Thank you Matt. That's very useful input.

On Mon, Jun 21, 2010 at 9:57 AM, Matt Mahoney <[email protected]> wrote:

> Your computer monitor flashes 75 frames per second, but you don't notice
> any flicker because light sensing neurons have a response delay of about 100
> ms. Motion detection begins in the retina by cells that respond to contrast
> between light and dark moving in specific directions computed by simple,
> fixed weight circuits. Higher up in the processing chain, you detect motion
> when your eyes and head smoothly track moving objects using kinesthetic
> feedback from your eye and neck muscles and input from your built in
> accelerometer in the semicircular canals in your ears. This is all very
> complicated of course.
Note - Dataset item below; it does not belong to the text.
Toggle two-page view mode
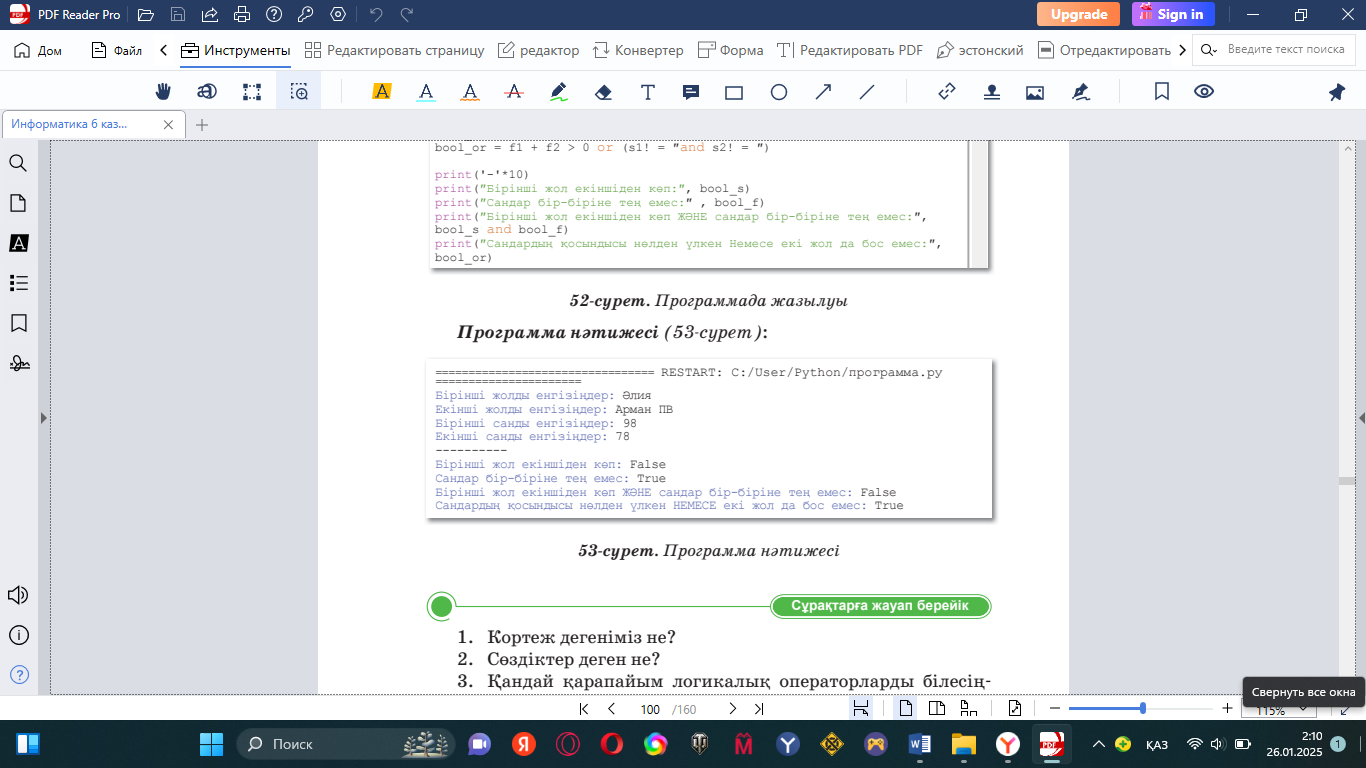The image size is (1366, 768). [937, 709]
You are more likely to detect motion in objects that
> you recognize and expect to move, like people, animals, cars, etc.
>
>
> -- Matt Mahoney, [email protected]
>
>
> ------------------------------
> *From:* David Jones <[email protected]>
> *To:* agi <[email protected]>
> *Sent:* Mon, June 21, 2010 9:39:30 AM
> *Subject:* [agi] Re: High Frame Rates Reduce Uncertainty
>
> Ignoring Steve because we are simply going to have to agree to disagree...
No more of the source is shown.